[Stored items]
• • • • •

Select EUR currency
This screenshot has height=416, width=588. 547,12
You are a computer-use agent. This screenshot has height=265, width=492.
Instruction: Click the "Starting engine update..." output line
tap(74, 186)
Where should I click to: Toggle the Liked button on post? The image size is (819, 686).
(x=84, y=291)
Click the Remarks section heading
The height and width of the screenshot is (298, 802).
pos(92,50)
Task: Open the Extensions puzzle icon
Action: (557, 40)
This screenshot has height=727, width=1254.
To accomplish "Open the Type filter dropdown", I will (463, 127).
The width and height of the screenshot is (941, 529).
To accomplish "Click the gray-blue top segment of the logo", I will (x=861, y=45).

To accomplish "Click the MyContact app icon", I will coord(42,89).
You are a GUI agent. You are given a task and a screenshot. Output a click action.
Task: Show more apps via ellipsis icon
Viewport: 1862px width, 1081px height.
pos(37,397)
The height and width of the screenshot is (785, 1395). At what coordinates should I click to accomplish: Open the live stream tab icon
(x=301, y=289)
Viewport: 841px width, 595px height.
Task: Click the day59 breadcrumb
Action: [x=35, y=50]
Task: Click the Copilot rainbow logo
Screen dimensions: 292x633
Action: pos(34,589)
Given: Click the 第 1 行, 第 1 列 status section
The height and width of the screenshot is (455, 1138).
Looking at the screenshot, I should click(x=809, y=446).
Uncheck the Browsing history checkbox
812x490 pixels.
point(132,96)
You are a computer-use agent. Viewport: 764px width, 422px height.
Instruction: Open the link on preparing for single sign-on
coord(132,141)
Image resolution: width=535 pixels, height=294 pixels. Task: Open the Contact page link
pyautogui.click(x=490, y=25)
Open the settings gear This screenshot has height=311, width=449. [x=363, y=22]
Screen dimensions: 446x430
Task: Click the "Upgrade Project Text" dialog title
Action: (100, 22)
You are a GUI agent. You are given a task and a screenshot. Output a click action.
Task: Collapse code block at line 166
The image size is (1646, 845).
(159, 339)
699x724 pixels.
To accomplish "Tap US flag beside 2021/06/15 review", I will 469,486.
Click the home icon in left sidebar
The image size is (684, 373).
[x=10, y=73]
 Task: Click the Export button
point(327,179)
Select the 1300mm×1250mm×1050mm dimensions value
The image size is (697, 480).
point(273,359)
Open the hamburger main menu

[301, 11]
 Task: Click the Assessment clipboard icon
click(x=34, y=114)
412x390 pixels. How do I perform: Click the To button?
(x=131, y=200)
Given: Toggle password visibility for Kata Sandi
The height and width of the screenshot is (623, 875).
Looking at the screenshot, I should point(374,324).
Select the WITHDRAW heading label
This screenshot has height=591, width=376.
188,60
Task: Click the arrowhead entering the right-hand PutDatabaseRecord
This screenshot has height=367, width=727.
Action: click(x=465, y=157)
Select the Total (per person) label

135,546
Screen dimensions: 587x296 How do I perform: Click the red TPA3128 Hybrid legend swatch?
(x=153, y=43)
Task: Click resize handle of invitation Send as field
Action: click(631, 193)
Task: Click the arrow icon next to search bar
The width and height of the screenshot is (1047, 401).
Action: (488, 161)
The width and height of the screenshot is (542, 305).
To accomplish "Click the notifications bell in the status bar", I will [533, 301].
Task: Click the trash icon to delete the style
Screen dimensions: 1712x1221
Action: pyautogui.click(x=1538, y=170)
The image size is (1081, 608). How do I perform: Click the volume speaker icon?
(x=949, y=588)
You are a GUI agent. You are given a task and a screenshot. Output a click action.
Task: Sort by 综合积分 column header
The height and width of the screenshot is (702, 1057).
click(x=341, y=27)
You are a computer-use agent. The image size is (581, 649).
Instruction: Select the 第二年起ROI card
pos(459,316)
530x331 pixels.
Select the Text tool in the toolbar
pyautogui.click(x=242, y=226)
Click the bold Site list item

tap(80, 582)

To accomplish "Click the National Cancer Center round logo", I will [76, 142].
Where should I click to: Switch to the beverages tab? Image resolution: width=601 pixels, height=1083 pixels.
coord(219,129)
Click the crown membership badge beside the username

• • • • •

* SET EXERCISE: Count the lines in the data above that contain the string "icon" and reply with the number alone.

* SOLUTION: 9